One of the famous ober dicta of this book is the so-called Cantillon Effect, that beloved excuse to pretend Real Wages mean something.
The idea is simple. The values of consumer goods are proportional to each other with a constant of proportionality depending on technology. If one class of people get an injection of money (say, The Rich), then the nominal price of the goods they consume goes up. But values are proportional so all prices go up. Bailing out bankers therefore raises the price of bread. Inflation #actually shifts consumption from the poor to the rich.
The Cantillon Effect is the tendency for the injection of dollars at the top of the wealth scale to cause a decline in the value of dollars.
The above chart is USD vs Euro and one can clearly see the dollar rising during stimulus time. We have therefore recently seen a wonderful demonstration of the Cantillon Effect. As the stimulus pumped money into the bottom, the value of the dollar rises.
But wait, what about Bidenflation? As the value of dollar rose against the Euro (and more generally the usdx), US headline inflation also went up! This is the opposite of a Cantillon effect!
Is the value of the dollar going up or down? Because the value of the dollar on two different indexes (CPI vs USDX) are telling different stories, it is necessary to go into the constructions at least a tad.
The CPI is the weighted average of a basket of goods meant to model what the characteristic urban American consumer buys: cheeseburgers, used cars and of course owners equivalent rent of residences (I buy three every day!).
The USDX is the geometric mean of the price in dollars of the Euro, the Yen, the Pound, the Krona, the Franc and the Canadian Dollar.
The change in the CPI was driven primarily by changes in the changes in prices in energy (especially gasoline) and vehicles (especially used cars).

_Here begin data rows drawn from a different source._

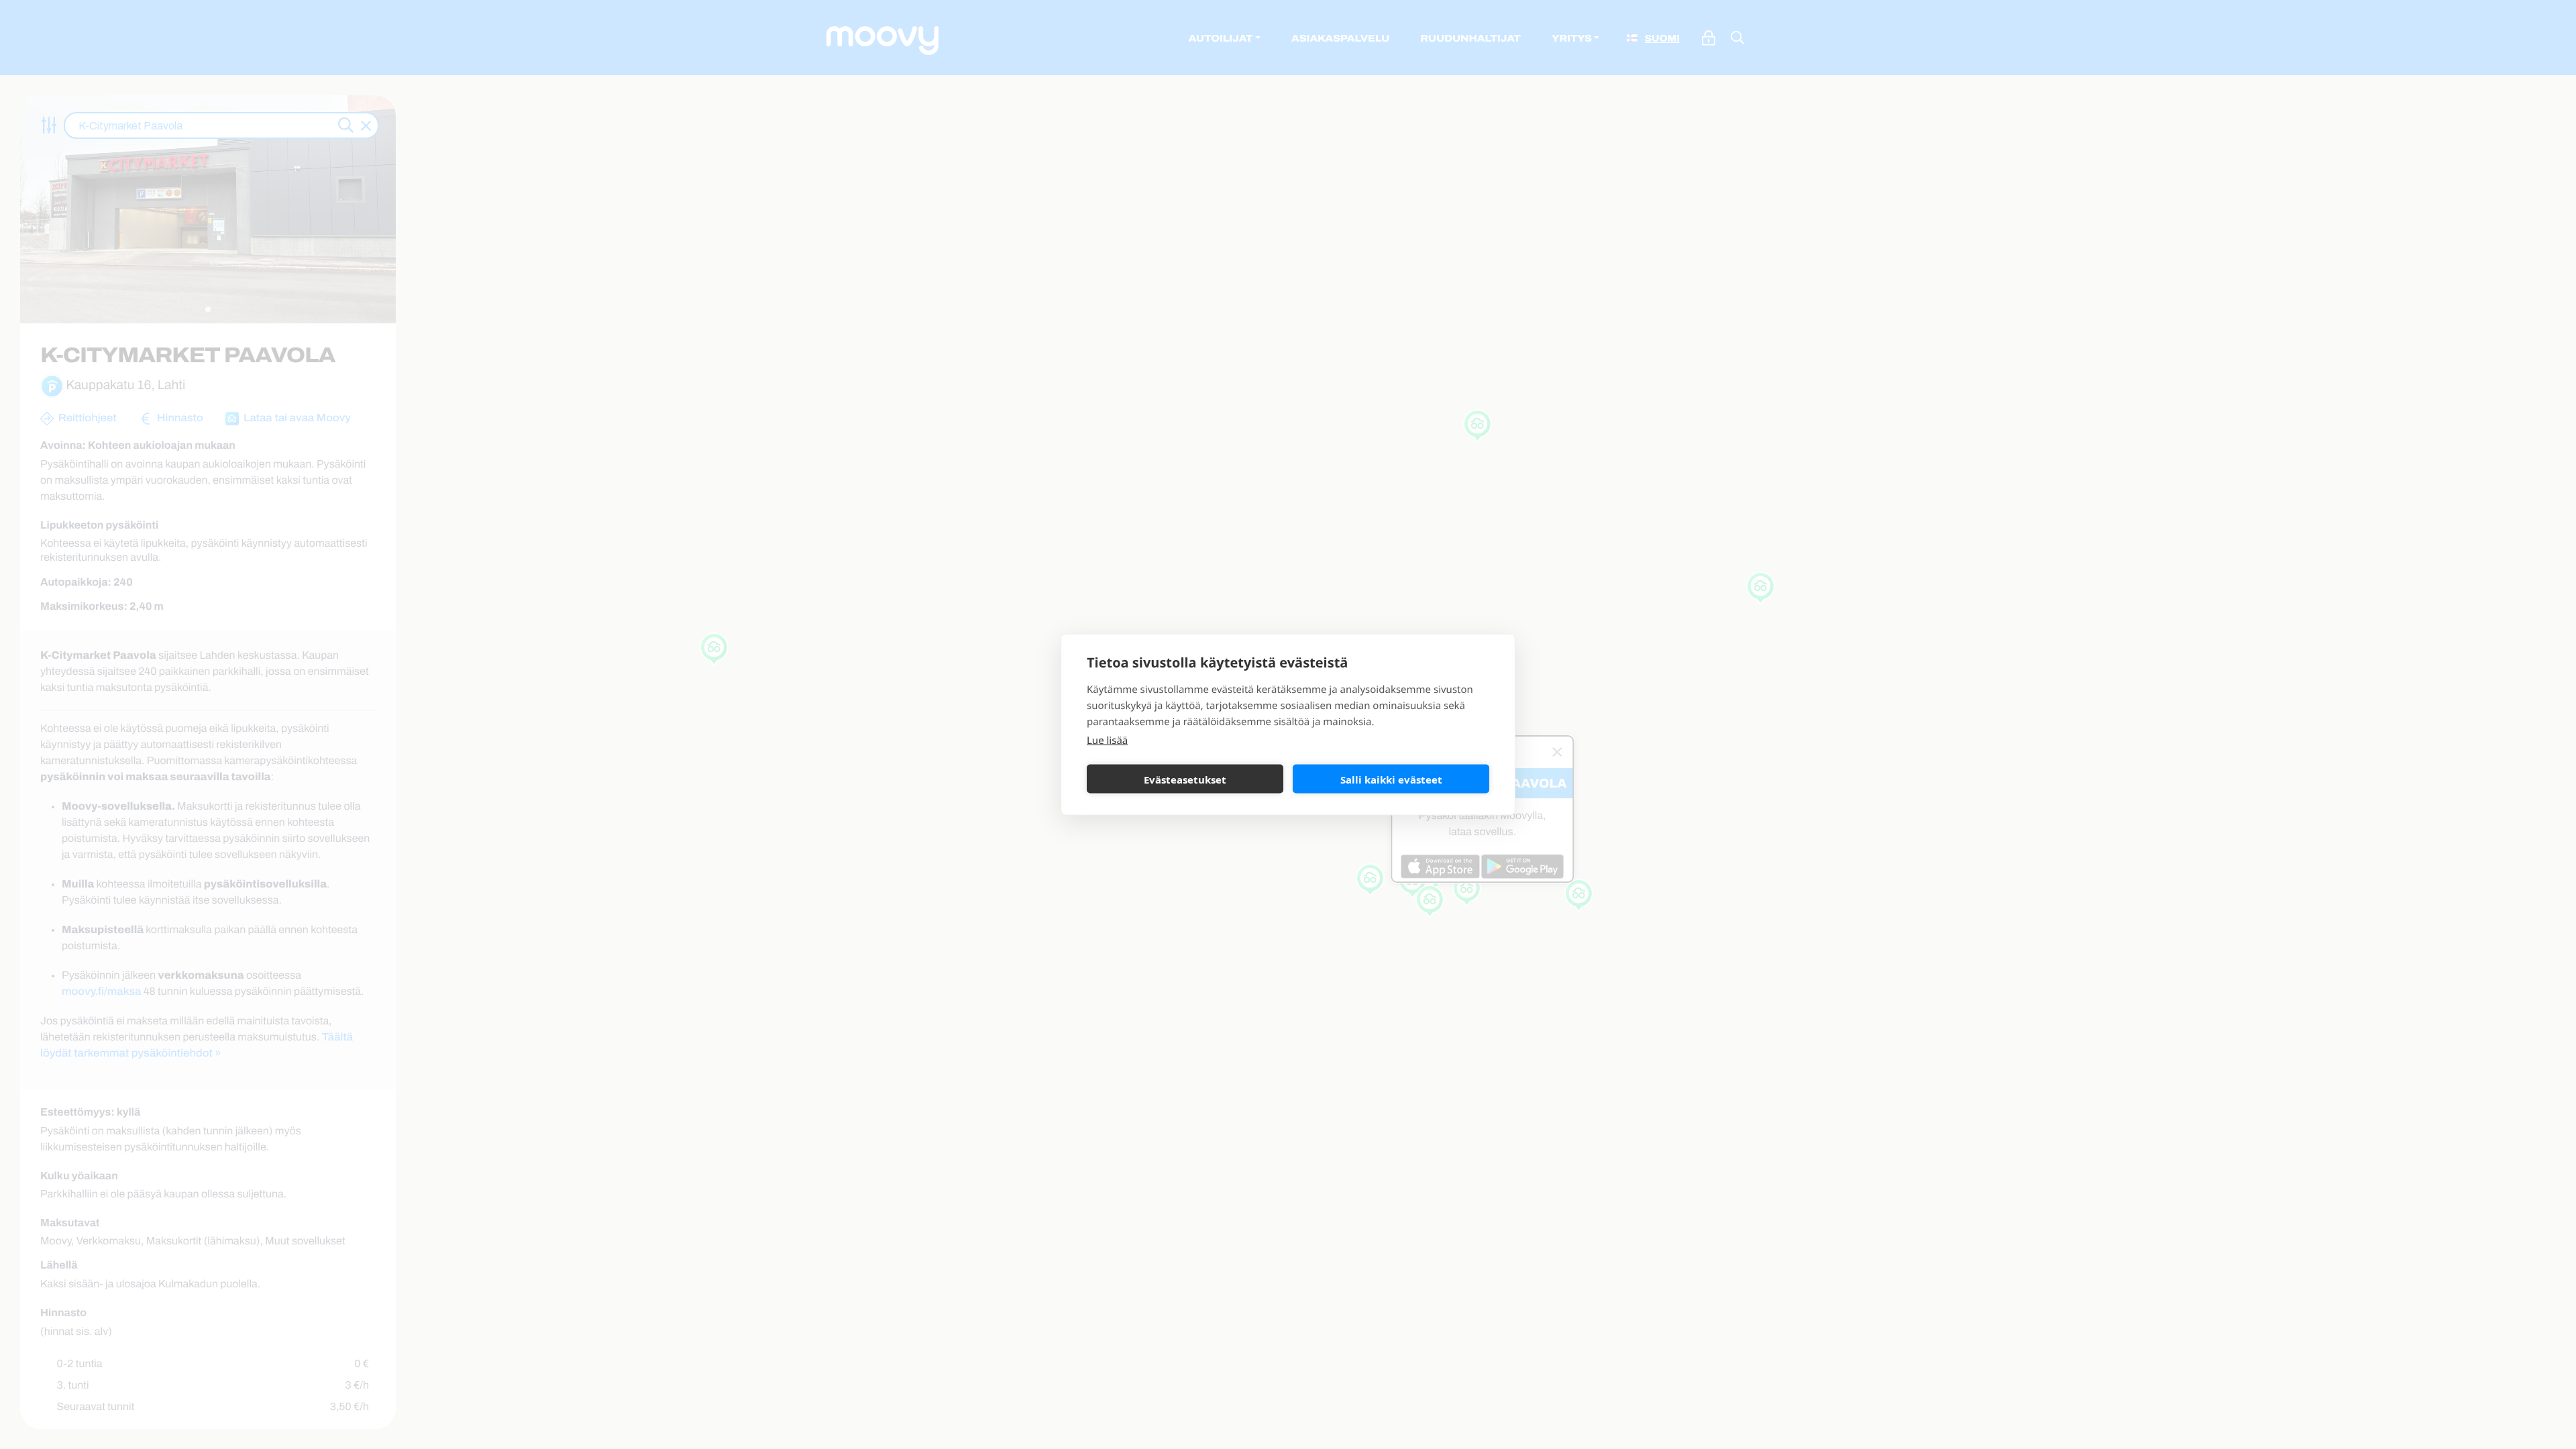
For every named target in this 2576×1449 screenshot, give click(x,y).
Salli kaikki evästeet (1391, 779)
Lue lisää (1107, 740)
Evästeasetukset (1185, 779)
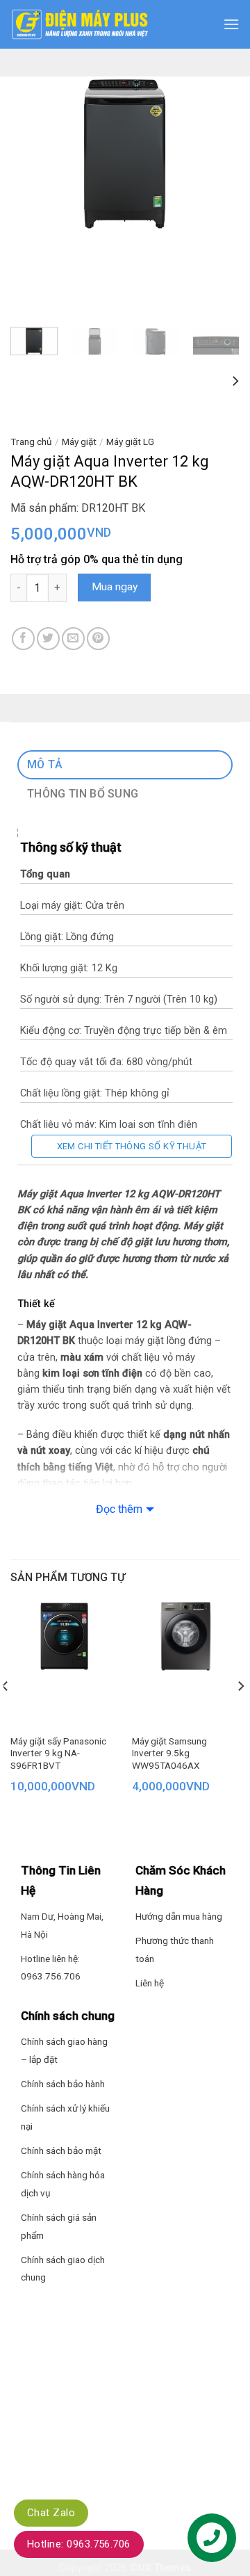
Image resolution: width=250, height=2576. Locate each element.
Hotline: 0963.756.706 (79, 2544)
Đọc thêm (119, 1509)
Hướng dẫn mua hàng (178, 1916)
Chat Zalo (51, 2512)
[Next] (217, 153)
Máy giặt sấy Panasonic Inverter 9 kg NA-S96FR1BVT (58, 1753)
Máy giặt (79, 441)
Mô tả (45, 764)
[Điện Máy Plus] (79, 24)
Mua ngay (115, 587)
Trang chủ (31, 441)
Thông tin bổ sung (82, 793)
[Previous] (32, 153)
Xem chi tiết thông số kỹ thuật (132, 1146)
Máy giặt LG (130, 441)
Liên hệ (149, 1982)
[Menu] (231, 24)
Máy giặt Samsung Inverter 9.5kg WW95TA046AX (169, 1753)
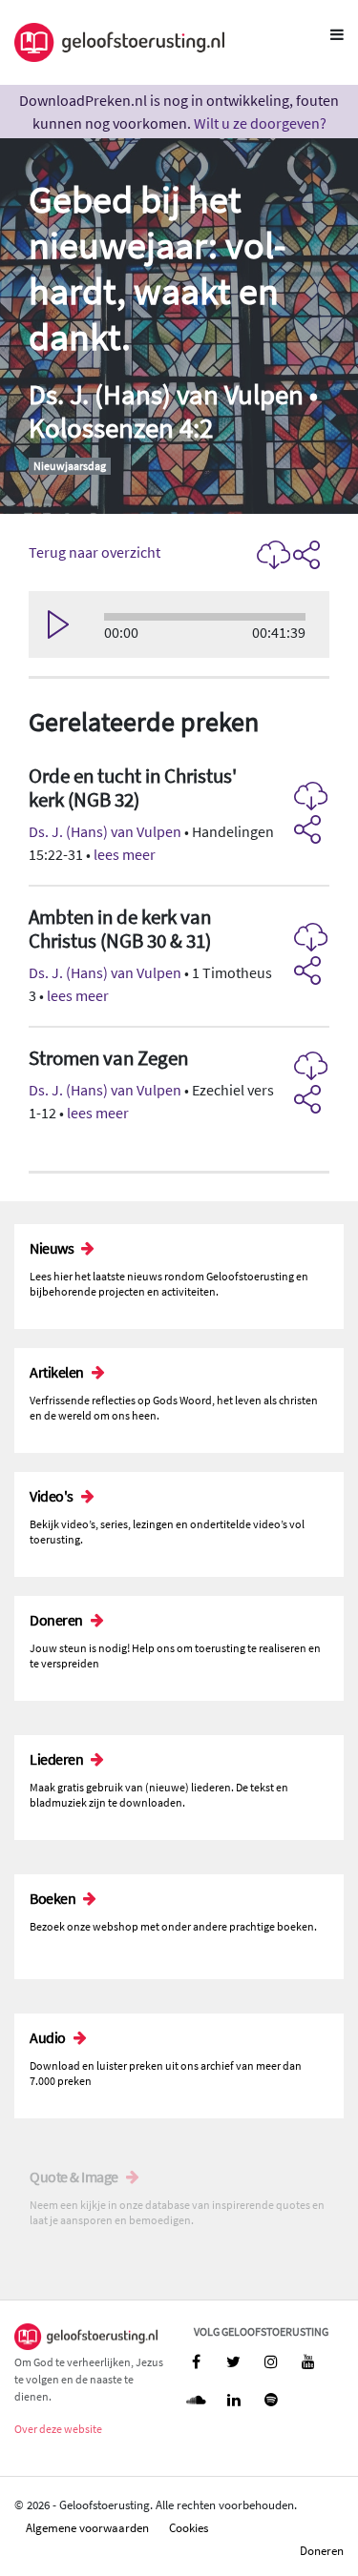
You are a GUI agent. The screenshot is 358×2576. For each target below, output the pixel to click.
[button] (179, 816)
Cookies (188, 2527)
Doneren (322, 2550)
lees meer (125, 854)
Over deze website (58, 2429)
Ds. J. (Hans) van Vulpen (105, 831)
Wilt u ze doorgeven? (260, 123)
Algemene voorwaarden (87, 2527)
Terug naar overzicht (94, 552)
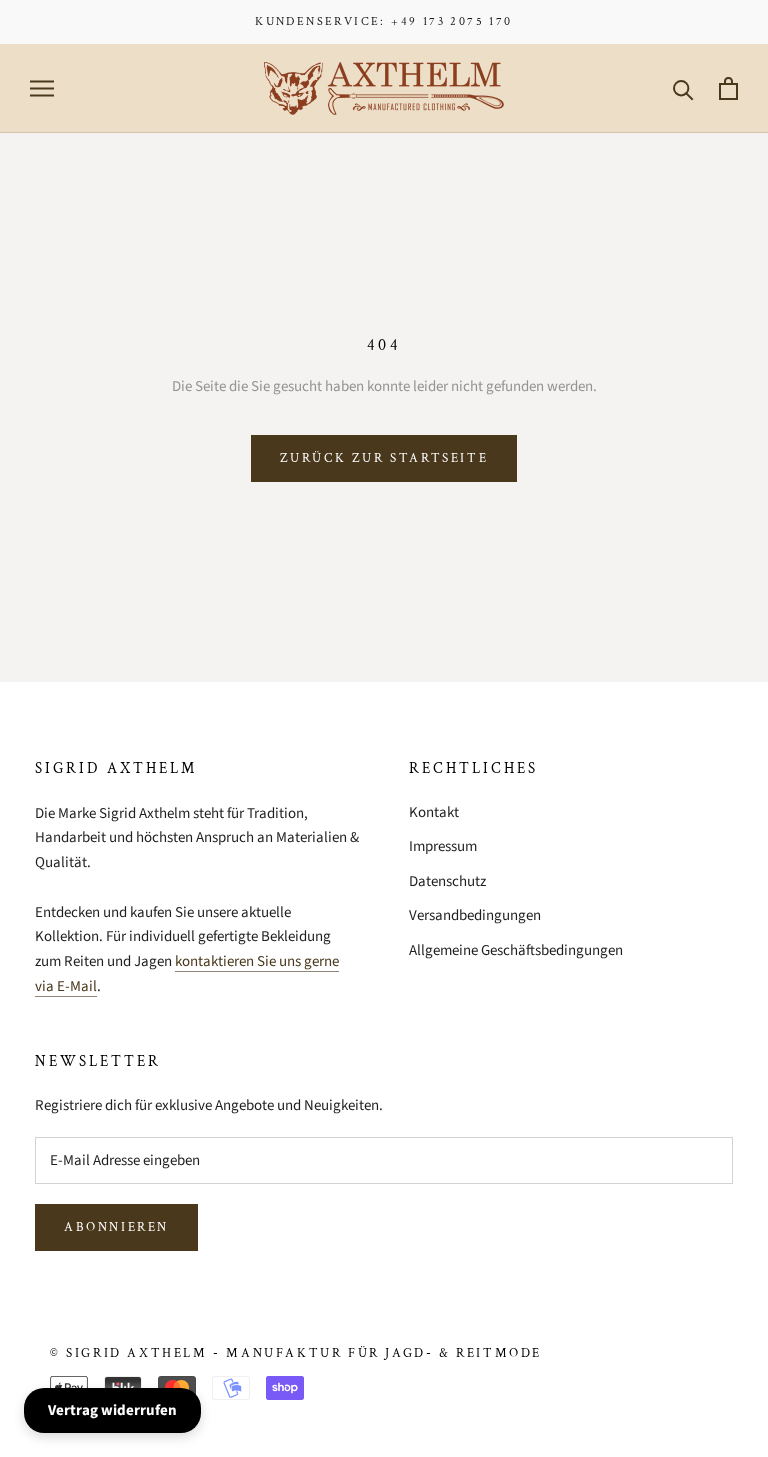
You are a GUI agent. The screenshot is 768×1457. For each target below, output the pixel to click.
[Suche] (683, 88)
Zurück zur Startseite (384, 458)
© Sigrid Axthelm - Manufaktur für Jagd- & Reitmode (296, 1353)
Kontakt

These changes are due to a miscalled recession in 2021, so in a cosmic sense they could be blamed on the stimulus. After all, if there was a recession they would have been right to liquidate fleets!
There is an old theory that this kind of misallocation must screw with interest rates, causing general economic distress. This has not occurred.
Instead, the misallocation has been unwinding through the time rate of profit. Entrepreneurs are bringing on circulating capital and hiring labor. Far from being hurt as the Cantillon effect suggests, labor is doubly blessed. Not only are they buying more because of the cash injection but also the labor market has tightened.
To sum up, high CPI growth is a function to the high turnover rate which is the recovery. Circulating capital - used cars and labor - are scarce relative to fixed capital.
Now, you might notice this is a purely capital story: households aren’t bidding up used cars because of $2K stimulus.
The is not that CPI is bad or fake. It is definitely a price index. The question isn’t “Is it a *consumer* price index?” but whether there is a such thing as a consumer price. That CPI right now is dominated by capital market dynamics should make us question the sharpness of distinction between consumption commodities and input commodities as they are currently embodied in official statistics. Is this the old fallacy of degree of roundaboutness?
This is a question I leave to the discourse.